Здесь удобное немыслимо. Кремль был когда-то крепостью, остался ею и сегодня, опускаю, что это точка зрения иностранца, к тому же насмотревшегося телевизионных картинок. В его сознании Кремль и Красная площадь ассоциируются с прохождением грохочущих танков, с пролетающими над брусчаткой изящными и грозными самолетами, с неизменно серьезными лицами вождей в меховых шапках или шляпах, стоящих на трибуне Мавзолея. Но с этими образами непросто расстаться, пока нет новых. Я не в силах бороться против впечатления, которое производит на меня картина Герасимова «Сталин и Ворошилов в Кремле». На ней зубцы стены уходят в бесконечность, а город — где-то далеко-далеко. Да, конечно, это замок в городе, и лишь издали доносится до него городской шум. Сцена оказалась мне ближе, когда я посмотрел «Бориса Годунова» в натуралистически-пышной постановке Большого театра 1948 г. (здесь, в стране не столь быстро меняющейся конъюнктуры, такое бывает!). А почему? Потому что добавился звук. Оказывается, Кремль со своими церквами и колокольней, возвышающейся над округой, с треснувшим колоколом у подножья башни и без колокольного звона — не Кремль. Как же это звучало, как должно было звучать: тяжело падающие удары больших колоколов, раскатистые, гремящие, перезвон бесчисленных малых колоколов и колокольчиков с разными тональностями, и все это сливается в неуправляемый ритм, в сумятицу звуков и диссонансов, совершенно несравнимую с языком наших колоколен.
Аромат той эпохи
Благодаря запрещению Петра I в 1714 г. возводить в Москве и других городах каменные строения Москву в известной степени миновала судьба спланированного города-утопии. Еще один государев указ — об освобождении дворянства от военной службы, изданный Екатериной II с целью направить инициативу благородного сословия на сельское хозяйство и промыслы, способствовал развертыванию сил снизу. Москва застраивалась пестро, красочно, так как здесь фантазии богатых людей была предоставлена полная свобода и не существовало плановых предписаний.
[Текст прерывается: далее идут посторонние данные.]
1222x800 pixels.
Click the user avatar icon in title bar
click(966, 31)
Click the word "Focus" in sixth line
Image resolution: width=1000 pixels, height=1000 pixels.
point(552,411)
К тому же зодчие московского классицизма видели перед собой не чистый лист бумаги, а вздымающиеся башни многоцветного, живописного города. Разве могло это не произвести на них впечатления? Покой, исходящий от зданий московского классицизма, — иной, нежели тот, что источают подражающие античным образцам творения французских классицистов. Осматривая их, почти всегда встречаешь один и тот же тип постройки. Историки искусств, например И. Э. Грабарь, усматривали в этом некоторое однообразие. Чем же создается этот тип? Мы имеем дело с загородным домом помещика, перенесенным из поместья в город: симметричный портик, в центре увенчанный куполом, с флигелями, выступающими по обе стороны, образуя внутренний двор с порталами, которые охватывают ворота.